"""

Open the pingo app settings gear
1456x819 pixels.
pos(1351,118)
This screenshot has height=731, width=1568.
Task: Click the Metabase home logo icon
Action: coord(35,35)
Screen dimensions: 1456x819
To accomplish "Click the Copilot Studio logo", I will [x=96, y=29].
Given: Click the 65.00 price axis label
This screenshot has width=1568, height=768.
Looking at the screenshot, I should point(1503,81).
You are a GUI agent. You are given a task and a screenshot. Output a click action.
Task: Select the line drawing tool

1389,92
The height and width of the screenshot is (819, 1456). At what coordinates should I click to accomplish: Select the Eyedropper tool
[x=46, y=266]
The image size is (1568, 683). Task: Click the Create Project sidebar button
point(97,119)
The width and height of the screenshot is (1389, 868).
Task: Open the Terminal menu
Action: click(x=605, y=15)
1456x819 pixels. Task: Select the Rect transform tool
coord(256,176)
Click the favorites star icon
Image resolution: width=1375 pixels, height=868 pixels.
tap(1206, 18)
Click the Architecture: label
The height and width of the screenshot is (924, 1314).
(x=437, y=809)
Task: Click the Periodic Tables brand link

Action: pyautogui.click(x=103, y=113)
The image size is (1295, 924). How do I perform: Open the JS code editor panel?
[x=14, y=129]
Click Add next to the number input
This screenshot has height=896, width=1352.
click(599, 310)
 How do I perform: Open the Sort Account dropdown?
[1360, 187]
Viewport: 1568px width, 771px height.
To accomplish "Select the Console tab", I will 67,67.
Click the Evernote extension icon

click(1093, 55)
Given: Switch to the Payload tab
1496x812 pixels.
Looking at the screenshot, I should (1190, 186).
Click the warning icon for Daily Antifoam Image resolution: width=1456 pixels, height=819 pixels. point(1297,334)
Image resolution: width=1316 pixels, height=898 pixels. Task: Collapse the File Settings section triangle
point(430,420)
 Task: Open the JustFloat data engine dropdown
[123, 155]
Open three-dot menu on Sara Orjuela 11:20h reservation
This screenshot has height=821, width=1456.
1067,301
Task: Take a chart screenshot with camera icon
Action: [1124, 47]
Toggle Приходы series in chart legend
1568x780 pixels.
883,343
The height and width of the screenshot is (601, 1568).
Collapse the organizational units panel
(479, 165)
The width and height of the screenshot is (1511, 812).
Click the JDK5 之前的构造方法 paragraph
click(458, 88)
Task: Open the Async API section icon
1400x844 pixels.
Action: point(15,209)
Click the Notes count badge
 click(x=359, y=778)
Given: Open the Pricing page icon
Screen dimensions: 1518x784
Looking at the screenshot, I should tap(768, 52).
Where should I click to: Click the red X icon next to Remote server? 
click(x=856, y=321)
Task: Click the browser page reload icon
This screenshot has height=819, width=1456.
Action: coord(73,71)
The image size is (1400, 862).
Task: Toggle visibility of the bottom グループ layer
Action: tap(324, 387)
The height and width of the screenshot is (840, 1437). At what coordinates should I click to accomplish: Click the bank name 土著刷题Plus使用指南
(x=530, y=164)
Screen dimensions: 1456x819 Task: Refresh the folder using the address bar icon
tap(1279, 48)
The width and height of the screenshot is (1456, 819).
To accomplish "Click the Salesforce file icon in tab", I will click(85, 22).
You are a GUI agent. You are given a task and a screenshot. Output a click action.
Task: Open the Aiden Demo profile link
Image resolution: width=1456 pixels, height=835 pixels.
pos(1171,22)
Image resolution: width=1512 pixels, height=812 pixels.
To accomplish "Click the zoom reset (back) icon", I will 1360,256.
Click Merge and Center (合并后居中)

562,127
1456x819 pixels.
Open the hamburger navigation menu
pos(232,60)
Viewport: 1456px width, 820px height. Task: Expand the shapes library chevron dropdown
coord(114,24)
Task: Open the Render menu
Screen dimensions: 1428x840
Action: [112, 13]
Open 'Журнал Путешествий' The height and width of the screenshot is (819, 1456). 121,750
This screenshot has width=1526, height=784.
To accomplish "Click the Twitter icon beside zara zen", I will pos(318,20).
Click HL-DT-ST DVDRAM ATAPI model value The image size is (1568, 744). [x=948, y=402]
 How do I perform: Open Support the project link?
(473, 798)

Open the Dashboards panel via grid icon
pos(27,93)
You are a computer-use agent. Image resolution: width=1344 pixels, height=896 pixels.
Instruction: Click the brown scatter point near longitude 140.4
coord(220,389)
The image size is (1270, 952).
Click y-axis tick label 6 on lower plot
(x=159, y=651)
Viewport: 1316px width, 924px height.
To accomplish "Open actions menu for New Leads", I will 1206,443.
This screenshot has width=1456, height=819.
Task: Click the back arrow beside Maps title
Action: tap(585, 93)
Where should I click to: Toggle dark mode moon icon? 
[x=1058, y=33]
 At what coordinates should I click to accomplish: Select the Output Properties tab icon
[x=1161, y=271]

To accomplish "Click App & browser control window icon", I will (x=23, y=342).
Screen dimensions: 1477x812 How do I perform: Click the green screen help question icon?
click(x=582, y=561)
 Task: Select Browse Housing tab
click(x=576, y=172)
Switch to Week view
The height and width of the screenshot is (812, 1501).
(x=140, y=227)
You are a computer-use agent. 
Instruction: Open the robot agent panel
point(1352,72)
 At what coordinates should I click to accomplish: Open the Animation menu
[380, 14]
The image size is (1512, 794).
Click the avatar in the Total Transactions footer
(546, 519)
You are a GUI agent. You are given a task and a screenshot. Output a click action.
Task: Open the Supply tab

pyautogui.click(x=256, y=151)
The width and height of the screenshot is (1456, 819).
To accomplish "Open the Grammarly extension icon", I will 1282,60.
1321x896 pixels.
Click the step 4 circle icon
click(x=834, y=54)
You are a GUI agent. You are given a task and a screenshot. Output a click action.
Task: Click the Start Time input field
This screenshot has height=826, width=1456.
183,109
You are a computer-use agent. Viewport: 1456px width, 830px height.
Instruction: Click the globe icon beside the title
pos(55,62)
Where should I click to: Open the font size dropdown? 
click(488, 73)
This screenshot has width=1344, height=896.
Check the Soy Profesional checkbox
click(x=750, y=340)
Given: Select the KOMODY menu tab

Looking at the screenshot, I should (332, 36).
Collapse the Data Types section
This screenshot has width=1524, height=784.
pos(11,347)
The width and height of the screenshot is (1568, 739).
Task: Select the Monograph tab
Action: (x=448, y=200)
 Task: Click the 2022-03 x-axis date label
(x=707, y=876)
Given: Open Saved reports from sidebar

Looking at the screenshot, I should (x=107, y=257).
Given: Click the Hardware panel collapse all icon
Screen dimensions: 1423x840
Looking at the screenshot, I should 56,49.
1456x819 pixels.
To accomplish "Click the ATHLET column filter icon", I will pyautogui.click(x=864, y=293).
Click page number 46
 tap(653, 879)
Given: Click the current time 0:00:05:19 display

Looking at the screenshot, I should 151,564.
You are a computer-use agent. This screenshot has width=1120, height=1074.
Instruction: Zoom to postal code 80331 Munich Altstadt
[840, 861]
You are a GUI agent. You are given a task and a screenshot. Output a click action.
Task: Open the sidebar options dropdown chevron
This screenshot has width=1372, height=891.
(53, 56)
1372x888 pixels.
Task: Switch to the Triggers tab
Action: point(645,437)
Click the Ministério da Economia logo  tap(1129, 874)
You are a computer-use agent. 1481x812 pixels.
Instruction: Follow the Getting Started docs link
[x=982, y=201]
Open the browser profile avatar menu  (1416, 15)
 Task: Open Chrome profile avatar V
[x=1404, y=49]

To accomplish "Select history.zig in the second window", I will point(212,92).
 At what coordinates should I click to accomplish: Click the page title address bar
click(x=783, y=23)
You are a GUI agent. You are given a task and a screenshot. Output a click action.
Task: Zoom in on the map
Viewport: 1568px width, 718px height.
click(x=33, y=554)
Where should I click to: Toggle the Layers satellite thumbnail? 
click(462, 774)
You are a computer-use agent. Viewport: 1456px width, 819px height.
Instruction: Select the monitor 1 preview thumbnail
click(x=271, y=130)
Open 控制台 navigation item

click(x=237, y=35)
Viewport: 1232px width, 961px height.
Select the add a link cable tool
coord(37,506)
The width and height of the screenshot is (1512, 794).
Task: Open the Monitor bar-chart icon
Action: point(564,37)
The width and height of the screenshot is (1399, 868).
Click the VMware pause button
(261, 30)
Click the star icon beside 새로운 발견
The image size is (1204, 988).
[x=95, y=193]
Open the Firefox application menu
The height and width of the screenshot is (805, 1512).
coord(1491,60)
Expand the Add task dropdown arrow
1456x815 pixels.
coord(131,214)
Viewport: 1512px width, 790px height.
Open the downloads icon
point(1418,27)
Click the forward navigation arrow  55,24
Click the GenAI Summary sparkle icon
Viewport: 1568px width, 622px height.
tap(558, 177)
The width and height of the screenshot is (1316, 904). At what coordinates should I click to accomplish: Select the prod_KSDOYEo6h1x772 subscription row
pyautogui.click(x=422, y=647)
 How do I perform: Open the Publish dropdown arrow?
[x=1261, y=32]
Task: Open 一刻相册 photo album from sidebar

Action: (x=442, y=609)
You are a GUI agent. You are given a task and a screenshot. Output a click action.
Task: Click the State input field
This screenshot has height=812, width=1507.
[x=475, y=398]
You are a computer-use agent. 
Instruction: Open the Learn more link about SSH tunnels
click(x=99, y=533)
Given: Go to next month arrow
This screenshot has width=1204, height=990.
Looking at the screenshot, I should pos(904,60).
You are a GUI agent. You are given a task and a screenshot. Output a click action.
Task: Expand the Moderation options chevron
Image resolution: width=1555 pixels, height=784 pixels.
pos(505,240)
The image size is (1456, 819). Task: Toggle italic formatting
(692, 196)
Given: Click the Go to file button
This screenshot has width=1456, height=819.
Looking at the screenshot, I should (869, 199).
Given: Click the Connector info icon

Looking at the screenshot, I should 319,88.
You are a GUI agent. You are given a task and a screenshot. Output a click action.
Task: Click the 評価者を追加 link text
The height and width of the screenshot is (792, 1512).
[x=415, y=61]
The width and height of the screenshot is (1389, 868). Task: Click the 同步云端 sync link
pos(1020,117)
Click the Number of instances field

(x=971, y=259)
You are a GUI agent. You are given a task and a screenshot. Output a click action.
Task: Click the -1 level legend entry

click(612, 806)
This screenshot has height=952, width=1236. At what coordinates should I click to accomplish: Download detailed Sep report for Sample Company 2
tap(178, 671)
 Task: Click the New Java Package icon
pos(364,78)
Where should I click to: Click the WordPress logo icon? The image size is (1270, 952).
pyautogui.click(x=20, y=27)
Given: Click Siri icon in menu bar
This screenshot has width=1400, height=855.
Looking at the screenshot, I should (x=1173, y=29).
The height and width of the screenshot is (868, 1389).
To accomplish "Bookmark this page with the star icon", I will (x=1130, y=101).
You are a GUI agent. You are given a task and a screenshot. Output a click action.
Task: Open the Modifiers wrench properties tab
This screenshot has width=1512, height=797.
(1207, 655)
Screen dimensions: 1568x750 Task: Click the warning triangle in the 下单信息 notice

"""

HOW TO COMPLETE THIS TASK: In the listing above, reproduce the first line and each one after it through the line that contains "Click the warning icon".

ANSWER BELOW:
Open the pingo app settings gear
1456x819 pixels.
pos(1351,118)
This screenshot has height=731, width=1568.
Task: Click the Metabase home logo icon
Action: coord(35,35)
Screen dimensions: 1456x819
To accomplish "Click the Copilot Studio logo", I will [x=96, y=29].
Given: Click the 65.00 price axis label
This screenshot has width=1568, height=768.
Looking at the screenshot, I should point(1503,81).
You are a GUI agent. You are given a task and a screenshot. Output a click action.
Task: Select the line drawing tool

1389,92
The height and width of the screenshot is (819, 1456). At what coordinates should I click to accomplish: Select the Eyedropper tool
[x=46, y=266]
The image size is (1568, 683). Task: Click the Create Project sidebar button
point(97,119)
The width and height of the screenshot is (1389, 868).
Task: Open the Terminal menu
Action: click(x=605, y=15)
1456x819 pixels. Task: Select the Rect transform tool
coord(256,176)
Click the favorites star icon
Image resolution: width=1375 pixels, height=868 pixels.
tap(1206, 18)
Click the Architecture: label
The height and width of the screenshot is (924, 1314).
(x=437, y=809)
Task: Click the Periodic Tables brand link

Action: pyautogui.click(x=103, y=113)
The image size is (1295, 924). How do I perform: Open the JS code editor panel?
[x=14, y=129]
Click Add next to the number input
This screenshot has height=896, width=1352.
click(599, 310)
 How do I perform: Open the Sort Account dropdown?
[1360, 187]
Viewport: 1568px width, 771px height.
To accomplish "Select the Console tab", I will 67,67.
Click the Evernote extension icon

click(1093, 55)
Given: Switch to the Payload tab
1496x812 pixels.
Looking at the screenshot, I should (1190, 186).
Click the warning icon for Daily Antifoam Image resolution: width=1456 pixels, height=819 pixels. point(1297,334)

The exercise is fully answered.